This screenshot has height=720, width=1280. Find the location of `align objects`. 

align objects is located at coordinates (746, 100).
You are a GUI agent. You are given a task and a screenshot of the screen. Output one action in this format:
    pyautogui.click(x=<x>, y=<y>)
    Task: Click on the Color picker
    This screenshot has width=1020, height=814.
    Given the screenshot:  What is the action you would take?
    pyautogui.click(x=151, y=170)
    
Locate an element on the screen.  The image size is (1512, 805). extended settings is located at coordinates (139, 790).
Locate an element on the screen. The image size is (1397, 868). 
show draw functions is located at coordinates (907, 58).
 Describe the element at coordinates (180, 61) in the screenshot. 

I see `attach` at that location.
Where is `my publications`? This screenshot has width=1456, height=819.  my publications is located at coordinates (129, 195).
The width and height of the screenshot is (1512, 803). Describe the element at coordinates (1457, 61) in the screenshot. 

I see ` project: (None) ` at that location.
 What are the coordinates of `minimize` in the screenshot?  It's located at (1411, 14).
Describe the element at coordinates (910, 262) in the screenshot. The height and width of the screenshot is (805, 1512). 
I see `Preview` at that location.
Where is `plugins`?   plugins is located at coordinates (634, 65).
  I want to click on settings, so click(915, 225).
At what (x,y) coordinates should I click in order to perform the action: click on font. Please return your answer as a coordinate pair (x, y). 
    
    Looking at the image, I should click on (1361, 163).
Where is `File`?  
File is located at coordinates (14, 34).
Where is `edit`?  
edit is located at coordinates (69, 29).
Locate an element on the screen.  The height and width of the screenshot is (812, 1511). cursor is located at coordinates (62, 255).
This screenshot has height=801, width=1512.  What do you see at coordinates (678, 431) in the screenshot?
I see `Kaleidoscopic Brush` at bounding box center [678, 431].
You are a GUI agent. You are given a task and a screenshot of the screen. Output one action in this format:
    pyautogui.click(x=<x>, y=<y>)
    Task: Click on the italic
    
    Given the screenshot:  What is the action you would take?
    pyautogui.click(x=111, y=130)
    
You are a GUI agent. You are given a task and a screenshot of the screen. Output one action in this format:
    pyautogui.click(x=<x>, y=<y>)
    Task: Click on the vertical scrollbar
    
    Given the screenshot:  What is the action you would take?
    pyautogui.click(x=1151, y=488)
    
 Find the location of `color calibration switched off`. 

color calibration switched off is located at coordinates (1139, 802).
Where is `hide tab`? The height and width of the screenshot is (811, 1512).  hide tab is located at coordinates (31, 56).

== == ==

### What the task asks
Filter the listing above and copy each line containing the word "calibration".

### Response below
 Find the location of `color calibration switched off`. 
color calibration switched off is located at coordinates (1139, 802).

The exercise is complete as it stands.